SQL Subqueries

Goals

Perform complex query logic using subqueries.

Concepts

correlated subquery
scalar subquery
subquery

Language

SQL

ALL
ANY
EXISTS
FROM
IN
UPDATE

Lesson

One of the most powerful aspects of SQL is that it allows you to use subqueries, which are literally queries that appear within the main query, surrounded by parentheses. Subqueries can themselves contain subqueries, and so on. There are two locations in which you would typically use a subquery: in the WHERE clause, where the subquery serves as data that plays a part in the restriction predicate; and in the FROM clause, where the subquery serves as a source of data, just like a table.

Like queries in general, a subquery technically returns a table. Depending on what the query requested, the result table may contain a single column with a single row, a single column with multiple rows, or a general table with multiple columns and possibly multiple rows. Which type of result is called for determines where the subquery can be placed as an expression in the main query.

Scalar Subqueries

Listing all items with under-average stock.

SELECT name, stock FROM Item
  WHERE stock <
    (SELECT AVG(stock) FROM Item);

`name`	`stock`
table	`20`
game table	`12`
chair	`15`
kite	`5`
doll	10

Finding the average item stock.

SELECT AVG(stock) FROM Item;

`avg`
`26.8333333333333333`

If a subquery returns a table with a single column containing a single row, it is referred to as a scalar subquery. This sort of subquery can be used where a single value would be expected in an expression.

By now you know that you could list the items with stock greater than 10 with the statement SELECT name FROM Item WHERE stock < 20. But if you wish to find the items that have a stock less than the average stock, you would have to somehow know the average stock ahead of time—unless you include a query to determine the average stock as a subquery within the statement itself! As you have seen, you can use SELECT AVG(stock) FROM Item to determine the average stock, so SELECT name FROM Item WHERE stock < (SELECT AVG(stock) FROM Item) would list only items that have less stock than the average. In this example the average is high because there are so many balloons in stock.

Multiple-Value Subqueries

`IN`

A subquery may be structured so as to potentially return multiple rows in a single column. The values in this column can be used in an expression where multiple values would be expected. You've studied the IN keyword, which checks if a given value occurs in a set of values, such as WHERE color IN ('red', 'green', 'blue'). A subquery that returns multiple rows of values in a single column can be used as the set of values, creating a dynamic expression.

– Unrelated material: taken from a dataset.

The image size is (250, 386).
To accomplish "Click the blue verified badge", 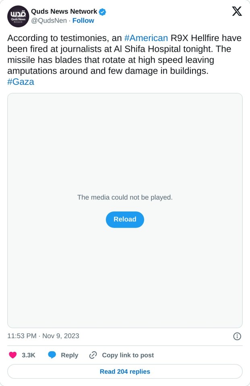I will tap(103, 12).
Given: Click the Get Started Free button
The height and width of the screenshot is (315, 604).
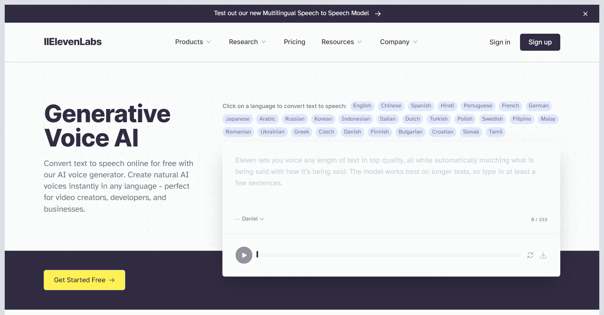Looking at the screenshot, I should 84,280.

Suppose you want to list the suppliers of items with stock under 20. Finding the supplier ID of items with stock less than 20 is not so different than the queries above: SELECT supplierId FROM Item WHERE stock < 20. As this query returns a single column of supplier IDs, you can use the result as a set of values in the predicate for restricting the list of suppliers: SELECT Supplier.name FROM Supplier WHERE Supplier.id IN (SELECT supplierId FROM Item WHERE stock < 20). The columns Supplier.name and Supplier.id are qualified for clarity; simply name and id could have been used.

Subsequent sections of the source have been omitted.